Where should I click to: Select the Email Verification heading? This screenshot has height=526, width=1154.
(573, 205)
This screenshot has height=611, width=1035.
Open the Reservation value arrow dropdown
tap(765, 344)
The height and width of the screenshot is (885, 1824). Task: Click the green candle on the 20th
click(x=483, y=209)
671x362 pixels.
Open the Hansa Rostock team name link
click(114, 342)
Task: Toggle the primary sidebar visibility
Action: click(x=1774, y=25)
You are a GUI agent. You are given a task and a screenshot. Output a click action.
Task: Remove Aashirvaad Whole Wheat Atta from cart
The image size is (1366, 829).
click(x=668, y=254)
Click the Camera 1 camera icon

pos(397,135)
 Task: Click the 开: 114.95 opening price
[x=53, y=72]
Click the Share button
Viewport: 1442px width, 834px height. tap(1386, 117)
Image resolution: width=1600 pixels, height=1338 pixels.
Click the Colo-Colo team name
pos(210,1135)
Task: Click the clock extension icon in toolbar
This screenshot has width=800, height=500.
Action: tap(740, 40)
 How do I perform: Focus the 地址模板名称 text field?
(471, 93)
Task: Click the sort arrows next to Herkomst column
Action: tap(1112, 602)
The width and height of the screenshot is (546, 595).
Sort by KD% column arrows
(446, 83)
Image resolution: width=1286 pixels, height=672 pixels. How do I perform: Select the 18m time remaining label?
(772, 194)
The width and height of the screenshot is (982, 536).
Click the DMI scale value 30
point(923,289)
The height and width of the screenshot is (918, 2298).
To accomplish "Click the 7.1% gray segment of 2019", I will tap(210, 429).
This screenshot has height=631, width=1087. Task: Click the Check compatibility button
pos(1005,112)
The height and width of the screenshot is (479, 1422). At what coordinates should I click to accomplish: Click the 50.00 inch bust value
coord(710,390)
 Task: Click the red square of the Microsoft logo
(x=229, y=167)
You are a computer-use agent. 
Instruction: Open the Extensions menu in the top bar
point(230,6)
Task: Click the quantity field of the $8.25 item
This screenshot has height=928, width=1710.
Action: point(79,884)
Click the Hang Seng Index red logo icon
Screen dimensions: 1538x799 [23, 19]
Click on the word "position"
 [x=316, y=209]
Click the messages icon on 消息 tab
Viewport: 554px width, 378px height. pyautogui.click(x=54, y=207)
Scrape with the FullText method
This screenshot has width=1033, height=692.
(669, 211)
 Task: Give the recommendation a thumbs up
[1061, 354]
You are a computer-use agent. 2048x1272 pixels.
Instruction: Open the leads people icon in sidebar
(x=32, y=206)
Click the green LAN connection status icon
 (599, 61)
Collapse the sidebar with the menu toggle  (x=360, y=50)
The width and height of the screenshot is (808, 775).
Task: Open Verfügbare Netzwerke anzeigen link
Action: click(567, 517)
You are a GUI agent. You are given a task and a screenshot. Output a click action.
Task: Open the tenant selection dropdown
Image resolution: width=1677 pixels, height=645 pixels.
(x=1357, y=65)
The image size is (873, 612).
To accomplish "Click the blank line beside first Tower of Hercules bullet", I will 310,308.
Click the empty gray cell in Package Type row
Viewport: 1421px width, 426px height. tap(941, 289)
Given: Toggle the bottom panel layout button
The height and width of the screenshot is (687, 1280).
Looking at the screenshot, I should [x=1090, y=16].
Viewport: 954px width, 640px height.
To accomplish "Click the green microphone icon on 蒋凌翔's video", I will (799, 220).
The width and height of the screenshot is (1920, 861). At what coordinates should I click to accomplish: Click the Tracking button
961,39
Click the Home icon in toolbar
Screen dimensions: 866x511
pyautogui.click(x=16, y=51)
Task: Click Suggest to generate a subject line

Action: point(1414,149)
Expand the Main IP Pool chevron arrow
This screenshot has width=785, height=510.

============

### The task:
Read through the material above, and whenever a line contains "computer", copy it.

### Response to this exercise:
You are a computer-use agent. 
You are a computer-use agent. 2048x1272 pixels.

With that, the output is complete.